Una fuente policial señaló que el episodio ocurrió cerca de las 2 de
ayer. A esa hora, Marcelo Alejandro Pereyra, de 20 años, estaba frente a su casa de Violeta al
2000, en el cruce con Clavel. Junto con el muchacho estaban Juan Carlos Cantero, de 37 años, y
Marcos Díaz, de 38. En ese momento apareció un sujeto encapuchado —otro vocero policial
indicó que en realidad fueron dos los hombres que aparecieron con los rostros cubiertos— y
sin que hubiera un diálogo previo entre los tres hombres y el recién llegado, éste abrió fuego y
una estampida de balazos resonó en la barriada. “Todavía no sabemos si el tipo tiró contra la
casa o directamente apuntó a las víctimas”, explicó el vocero consultado.
Lo concreto es que los proyectiles atravesaron los cuerpos de los tres
hombres. Pereyra llevó la peor parte. Un tiro le perforó el pecho y se desplomó malherido al suelo.
Sus dos compañeros también fueron alcanzados por los balazos. Alertados del suceso, dos agentes de
la Patrulla Urbana llegaron al lugar y llevaron a Pereyra al hospital Roque Sáenz Peña, pero su
vida se apagó a poco de llegar al centro asistencial.
Cantero y Díaz también fueron derivados al mismo hospital, donde anoche
permanecían internados en estado reservado aunque fuera de peligro. Los médicos comprobaron que un
proyectil había atravesado el muslo derecho de Cantero mientras que otro tiro le había perforado
uno de los glúteos. A su vez, Díaz recibió tres balazos que le impactaron en el muslo de la pierna
derecha, en la cadera y en la pierna izquierda.

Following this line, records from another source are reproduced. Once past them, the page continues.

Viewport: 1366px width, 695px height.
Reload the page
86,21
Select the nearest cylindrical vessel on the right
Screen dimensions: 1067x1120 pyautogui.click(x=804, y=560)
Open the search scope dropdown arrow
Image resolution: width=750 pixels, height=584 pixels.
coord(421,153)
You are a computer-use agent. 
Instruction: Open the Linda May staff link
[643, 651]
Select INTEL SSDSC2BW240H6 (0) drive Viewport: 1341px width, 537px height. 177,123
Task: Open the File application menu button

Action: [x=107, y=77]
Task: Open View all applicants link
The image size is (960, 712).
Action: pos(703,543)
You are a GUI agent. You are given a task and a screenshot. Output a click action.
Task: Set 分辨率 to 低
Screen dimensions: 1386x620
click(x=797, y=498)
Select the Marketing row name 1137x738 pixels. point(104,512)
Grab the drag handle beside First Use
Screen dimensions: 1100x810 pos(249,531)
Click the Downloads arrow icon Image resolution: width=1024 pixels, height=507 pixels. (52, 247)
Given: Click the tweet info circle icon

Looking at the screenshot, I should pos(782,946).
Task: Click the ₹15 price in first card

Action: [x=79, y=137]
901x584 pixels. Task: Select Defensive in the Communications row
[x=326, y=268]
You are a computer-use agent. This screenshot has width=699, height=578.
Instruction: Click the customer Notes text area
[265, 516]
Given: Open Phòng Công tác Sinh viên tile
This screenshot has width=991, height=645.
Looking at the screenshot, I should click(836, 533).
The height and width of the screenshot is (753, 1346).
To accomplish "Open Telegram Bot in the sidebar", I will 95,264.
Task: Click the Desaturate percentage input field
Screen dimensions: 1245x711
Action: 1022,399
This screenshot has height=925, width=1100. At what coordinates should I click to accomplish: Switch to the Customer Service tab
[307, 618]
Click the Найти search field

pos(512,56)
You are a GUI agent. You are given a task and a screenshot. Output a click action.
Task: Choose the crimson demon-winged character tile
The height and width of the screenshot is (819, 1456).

¿Por qué? Hasta anoche los investigadores contaban con pocos elementos para
reconstruir con precisión el episodio y además tropezaban con el silencio de quienes habitan la
barriada. Solamente tenían el testimonio del padrastro de Pereyra.
El hombre les contó a los pesquisas que su hijo estaba conversando con
Cantero y Díaz y que en ese momento apareció “un hombre armado y comenzó a disparar contra su
casa”, aunque nada pudo decir sobre la identidad del agresor ni el motivo del hecho.
El trágico episodio es investigado por agentes de la subcomisaría 19ª,
que tiene jurisdicción en la zona donde ocurrió el hecho, y de la Sección Homicidios, quienes
hallaron en el lugar dos ojivas calibre 9 milímetros.
A su vez, un vocero policial indicó que tanto el muchacho fallecido como
Cantero no tenían prontuarios abiertos, mientras que Díaz estuvo involucrado en delitos contra la
propiedad y las personas y podría haber sido el blanco del ataque. Hasta anoche el o los agresores
no habían sido localizados por la policía.